We can see that the net charge of the molecule is $- 2$.
To start of we find the oxidation state of oxygen, in the molecule.
Oxygen has a oxidation state of $- 2$ since we have 3 oxygens this would give a total oxidation state of $- 6$ for oxygen.
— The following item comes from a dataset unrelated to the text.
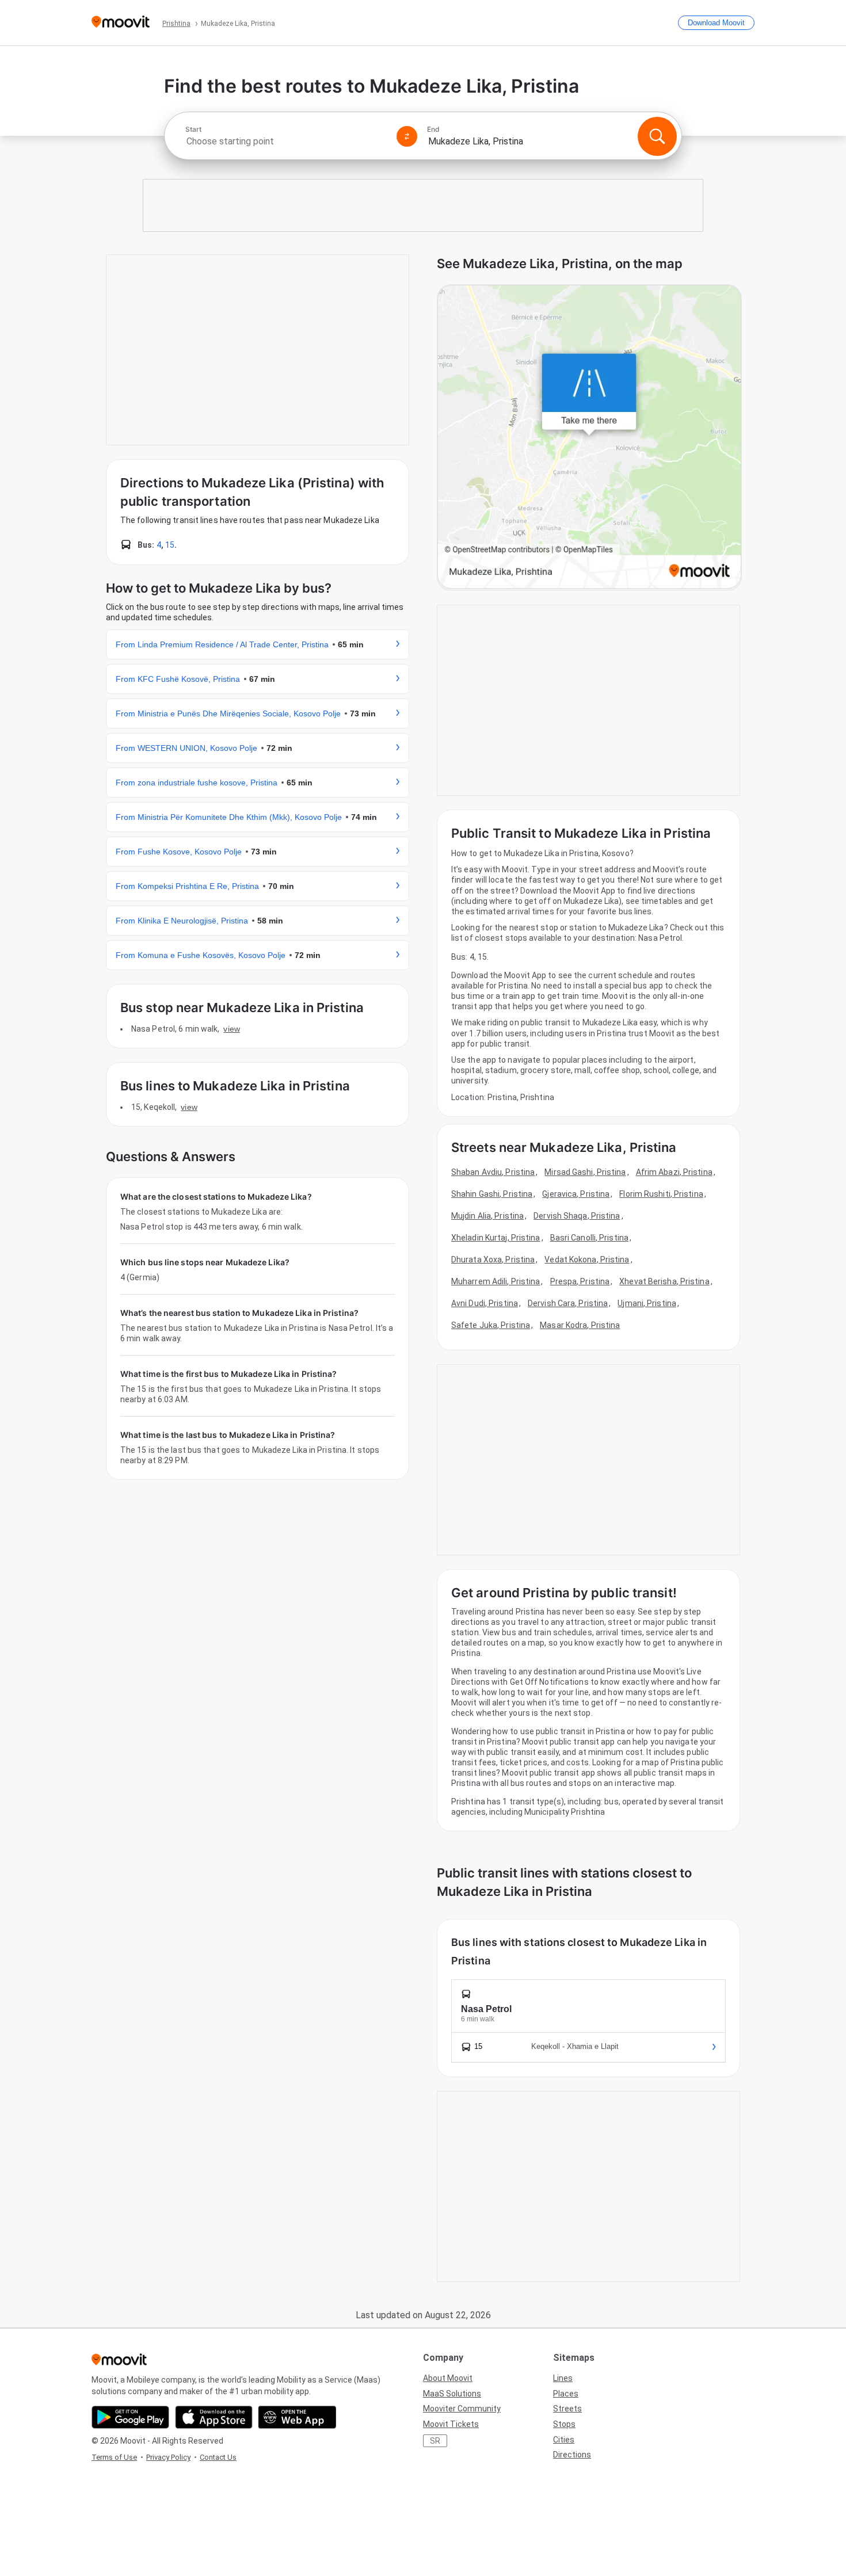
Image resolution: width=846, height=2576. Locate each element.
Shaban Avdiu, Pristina (493, 1172)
But since the net charge of the molecule is $- 2$ we have to all 2 the the total charge of oxygen, thereby giving $- 4$. Now we can see that the sulfur must have a charge of $+ 2$.

Apr 16, 2018

Formally we gots $\stackrel{V I +}{S}$ and $\stackrel{- I I}{S}$...

Explanation:

And thus ${S}_{\text{average oxidation state}} = \frac{V I + \left(- I I\right)}{2} = + I I$.

$\text{Thiosulfate ion}$ is an interesting customer in terms of sulfur oxidation state. If we look at sulfate, $S {O}_{4}^{2 -}$, CLEARLY we got ${S}^{V I +}$ and $4 \times {O}^{- I I}$..and as usual, the weighted sum of the oxidation numbers, $6 - 8 = - 2$, i.e. the charge on the ion.
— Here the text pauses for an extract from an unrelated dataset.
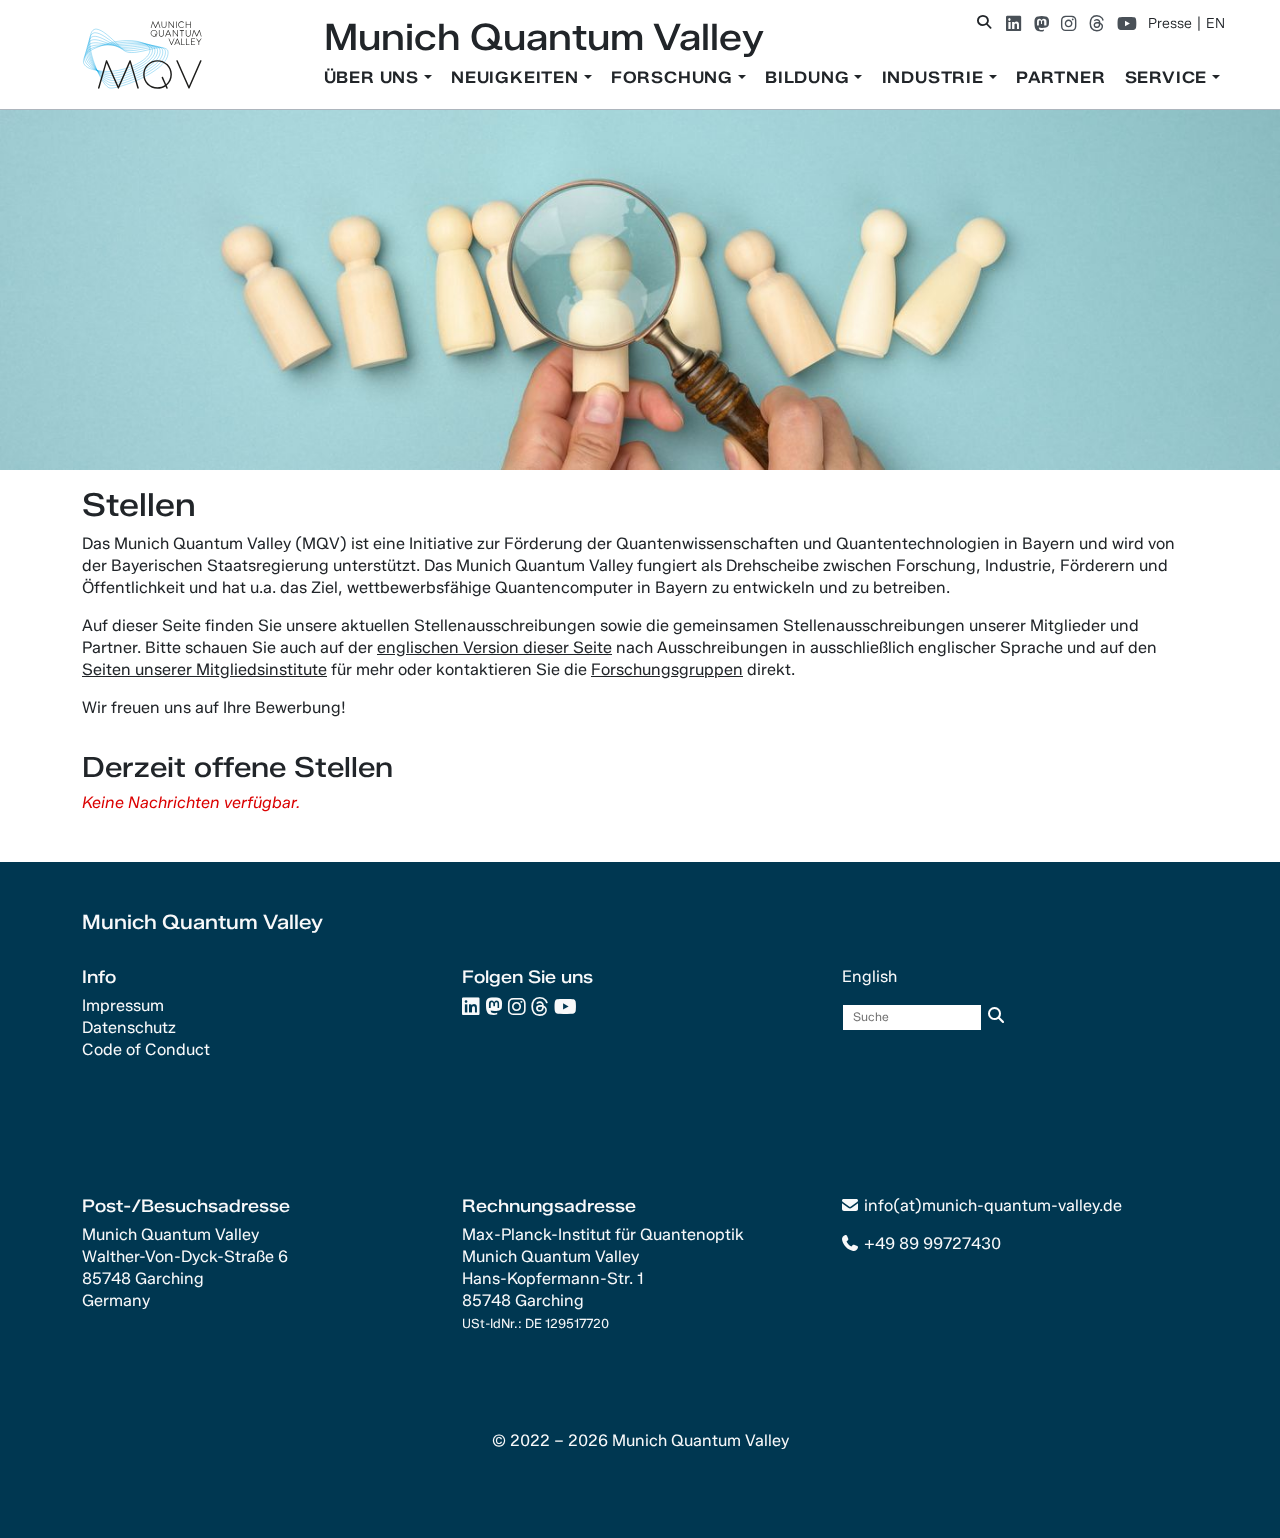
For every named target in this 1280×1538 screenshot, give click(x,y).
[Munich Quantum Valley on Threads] (1096, 23)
In $\text{thiosulfate}$, ${S}_{2} {O}_{3}^{2 -}$, I like to think that ONE of the oxygen atoms of sulfate has BEEN REPLACED by one sulfur as sulfide. And thus the central sulfur is $+ V I$, and the terminal sulfur is ${S}^{- I I}$, i.e. its oxidation state is PRECISELY the same as its Group 16 congener, oxygen. Of course, this is a formalism, but so is the whole concept of oxidation state and oxidation number.

Claro?

Apr 17, 2018

$+ 2$

Explanation:

We got the thiosulfate ion ${S}_{2} {O}_{3}^{2 -}$.

Since oxygen is more electronegative than sulfur, then oxygen will have its usual $- 2$ oxidation state. There are three oxygen atoms, and so the total charge of the oxygens is $- 2 \cdot 3 = - 6$.

Let $x$ be the total charge of two sulfur atoms.

We got:

$x - 6 = - 2$

$x = - 2 + 6$

$x = 4$

So, the sum of the oxidation numbers of the sulfur atoms is $+ 4$. If we consider both sulfur atoms to have the same oxidation number, then each sulfur will have an oxidation number of $\frac{+ 4}{2} = + 2$.